» **Problem statement**: In the copy, include every entry exactly but none of its images.

───── Records for the exercise

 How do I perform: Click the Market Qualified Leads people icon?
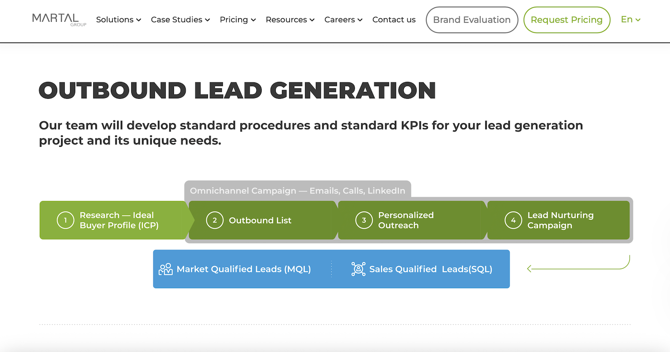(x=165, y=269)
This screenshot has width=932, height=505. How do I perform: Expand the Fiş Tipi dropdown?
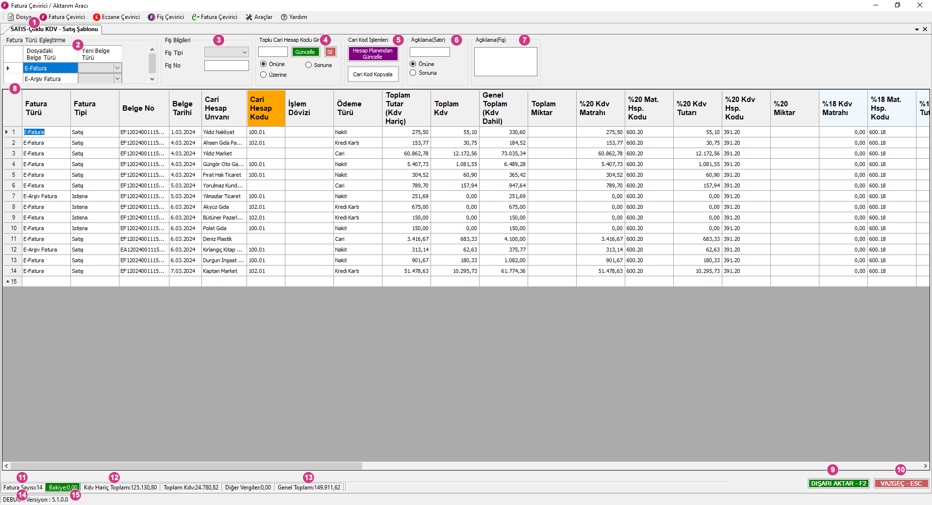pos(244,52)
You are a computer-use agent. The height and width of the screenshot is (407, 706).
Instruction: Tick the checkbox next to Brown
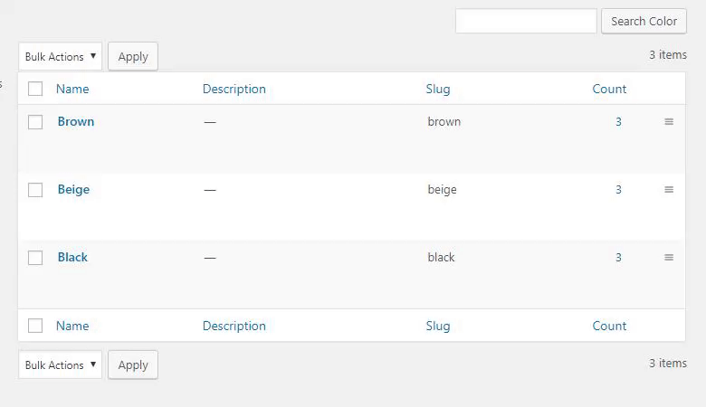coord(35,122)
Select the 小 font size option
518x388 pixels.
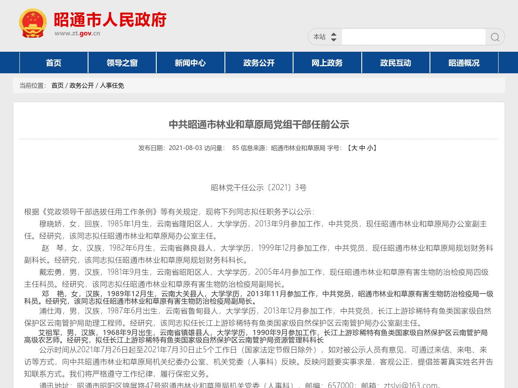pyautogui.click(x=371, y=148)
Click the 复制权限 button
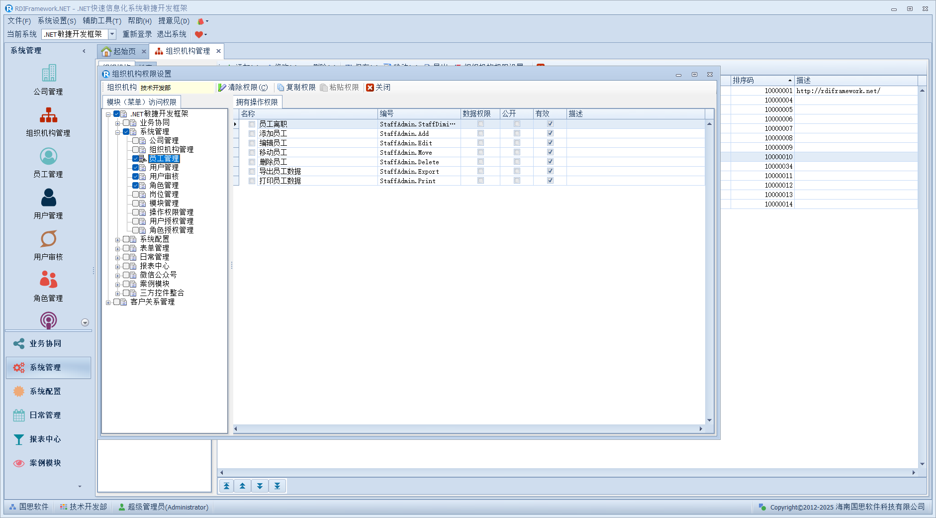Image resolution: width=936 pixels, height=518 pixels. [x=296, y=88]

──────────

» **Task result**:
 How do I perform: Click the Market Qualified Leads people icon?
(x=165, y=269)
This screenshot has width=932, height=505. How do I perform: Expand the Fiş Tipi dropdown?
pos(244,52)
You are a computer-use agent. The height and width of the screenshot is (407, 706).
Instruction: Tick the checkbox next to Brown
coord(35,122)
Select the 小 font size option
518x388 pixels.
pyautogui.click(x=371, y=148)
Click the 复制权限 button
Image resolution: width=936 pixels, height=518 pixels. [x=296, y=88]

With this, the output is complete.